Ainda assim, nenhum deles tem em âmbito nacional o status de Neymar, atacante que disputou o Mundial de 2015 com o Barcelona. Os catalães levaram quatro brasileiros para o Japão no ano passado – os outros eram Daniel Alves, outro protagonista, e os coadjuvantes Adriano e Douglas.

A derrocada do Brasil remete ao Mundial de 2014, ano em que o país teve apenas dois jogadores na lista de inscritos (o mesmo Marcelo e o meia Vitor Saba, que era destaque no Western Sydney Wanderers). Vale lembrar que a última equipe brasileira a disputar o torneio foi o Atlético-MG, em 2013. O último representante do país a conquistar o título foi o Corinthians, em 2012.

Com poucos brasileiros, país adota colombianos e tem representante na África

Ainda que o Brasil tenha perdido protagonismo entre os jogadores do Mundial de clubes, haverá duas histórias intrinsecamente ligadas ao país.

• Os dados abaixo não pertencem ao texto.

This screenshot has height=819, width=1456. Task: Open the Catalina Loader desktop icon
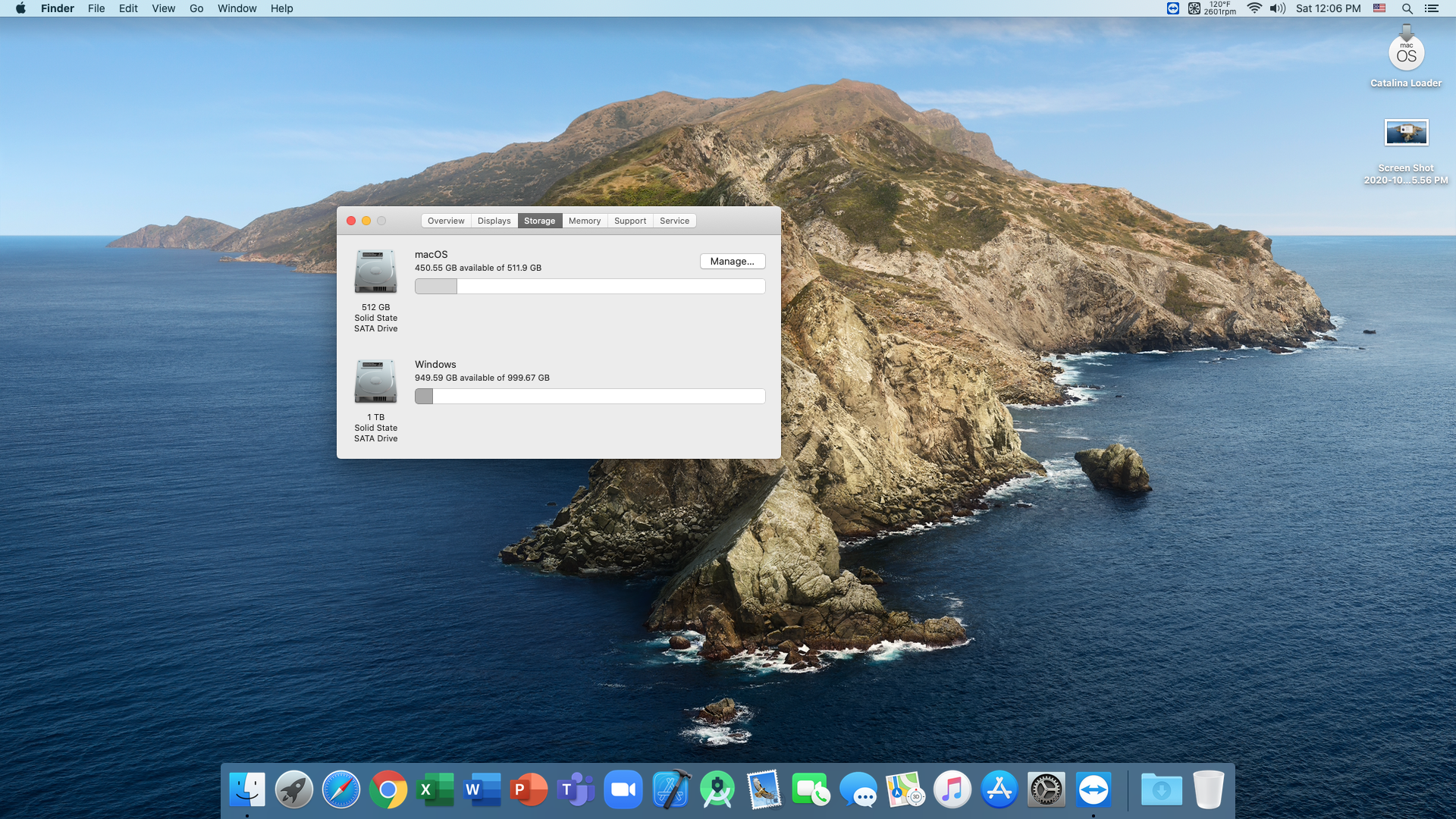pos(1406,53)
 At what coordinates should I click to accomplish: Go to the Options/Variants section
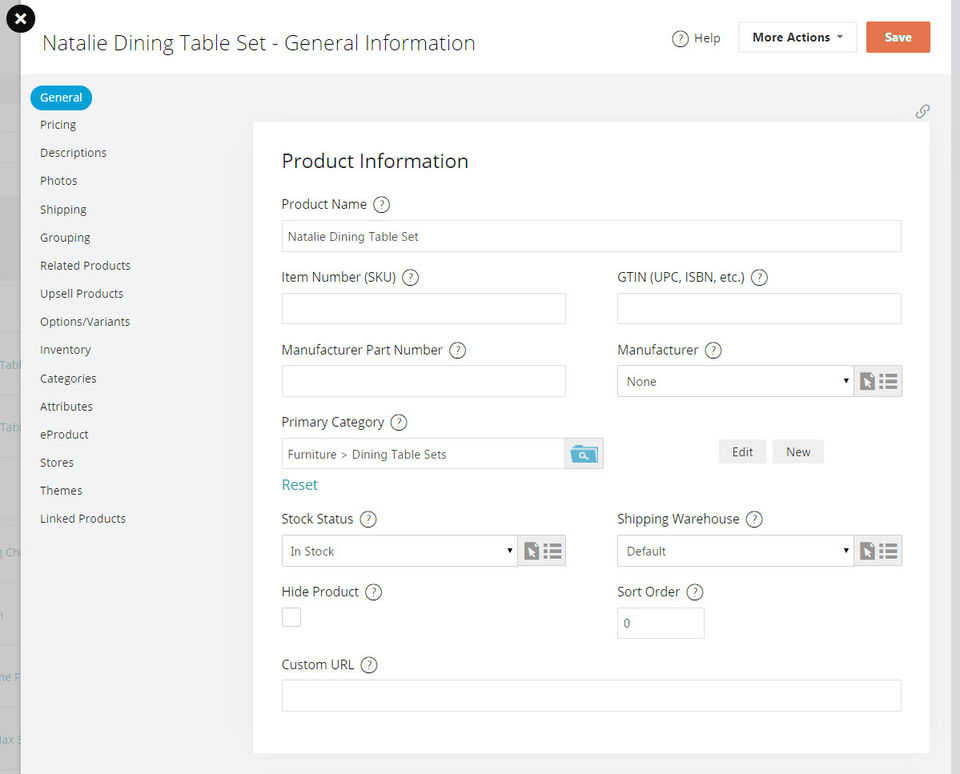point(85,322)
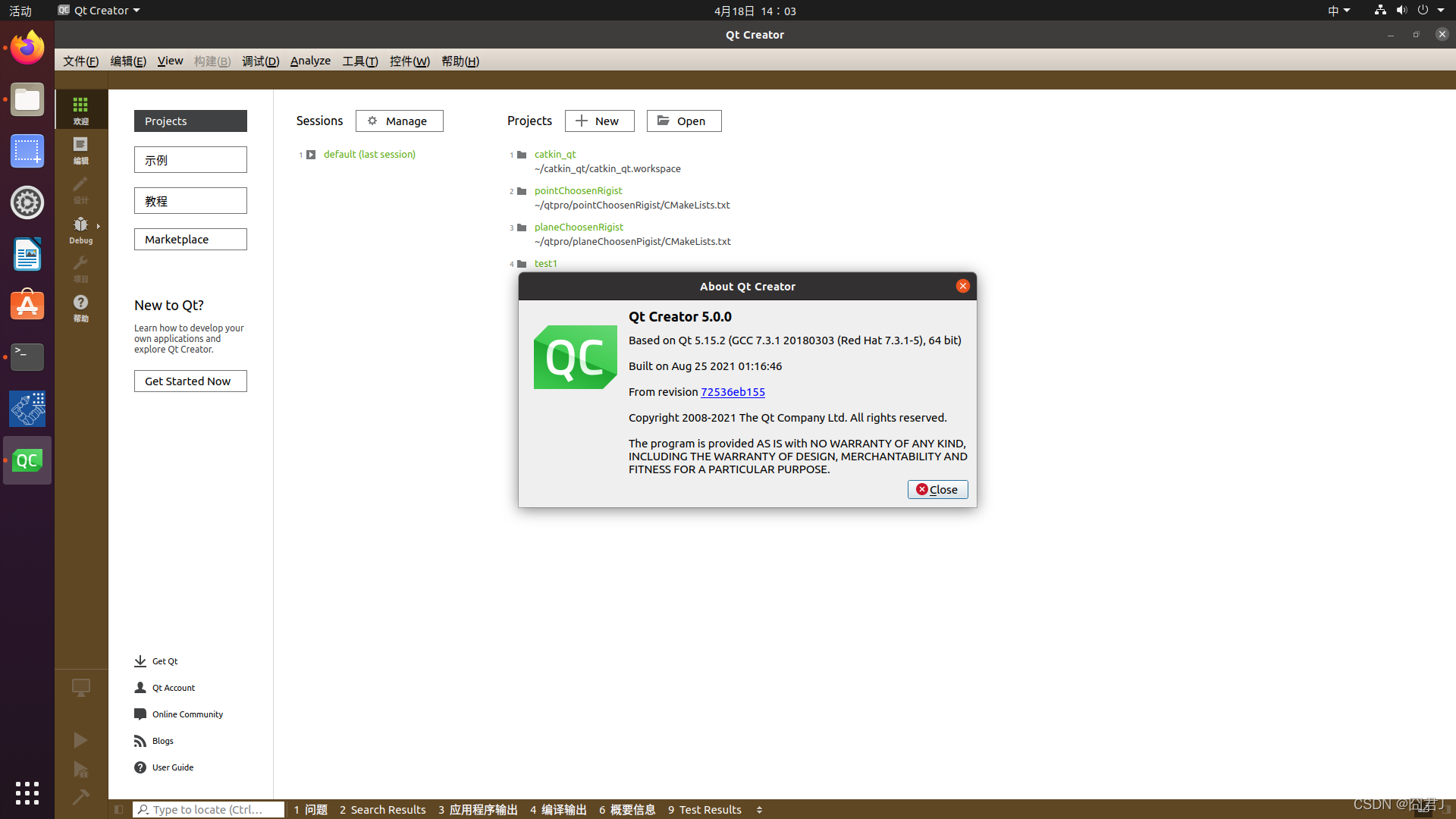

A primeira e mais clara é a do Atlético Nacional, campeão da Libertadores de 2016, adotado nacionalmente depois da reação de dirigentes, comissão técnica, jogadores e torcedores no episódio da tragédia aérea com a delegação da Chapecoense.

A outra referência ao Brasil no Mundial é bem mais festiva: o Mamelodi Sundowns, representante da África, joga com camisas amarelas com detalhes verdes, calções azuis e meiões azuis. O time é conhecido como "os brasileiros".

O primeiro jogo

A partida que abrirá o Mundial de clubes de 2016 tem início previsto para 8h30 (de Brasília) de quinta-feira (08), no Yokohama International Stadium, entre Kashima Antlers e Auckland City. O vencedor desse duelo enfrentará o Mamelodi Sundowns na fase seguinte.